É Fernando, tenho estado meio ausente mesmo. Na verdade não tenho muito o que falar o que contar. Assim acredito que é melhor calar do que ficar relatando noites consecutivas em frente à TV. Digamos que estou na tal ressaca de início de ano e que, talvez, agora depois do carnaval, minhas células cinzentas voltem a funcionar melhor.

Aliás o carnaval foi bem assim, digamos, reflexivo. Fui com amigos pra Maricá ou melhor, Barra de Maricá. Carnaval mesmo, só no domingo à tarde e segunda à noite. Tinha até um cara fantasiado de Bob-Esponja. Tava hilário. O restante do tempo foi de muito sono, pregiça e praia. Mas sem pânico: continuo a mesma branquela de sempre, só que agora com a aparência menos pálida. Afinal tenho uma reputação a zelar! Quem as pessoas sacaneariam se eu deixasse meu corpitcho mais bronzeado?

O must deste carnaval foram as histórias do Gato de Armazém sobre sua estadia de 9 anos numa padaria em NY e o estilo Dalborg (não faço idéia de como se escreve o nome do cara, mas me parece ter sido um apresentador relativamente famoso(?), precursor dos programas trash tipo Ratinho) de falar, “quer dizer, é brincadeira?!”
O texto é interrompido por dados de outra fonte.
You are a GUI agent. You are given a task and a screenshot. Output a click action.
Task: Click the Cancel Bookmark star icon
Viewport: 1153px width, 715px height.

Essa semana devo iniciar minha maratona “And the Oscar goes to” assistindo como de costume aos grandes indicados da Academia. Caso alguém queira companhia é só avisar. Devo partir para uma cobertura solo mesmo, como tem sido minhas últimas idas às salas de cinema, mas aqueles que quiserem me acompanhar serão sempre bem-vindos. Lembrando-se, claro, não vale ficar falando mal do filme o tempo todo… Mente aberta, amigos, mente aberta!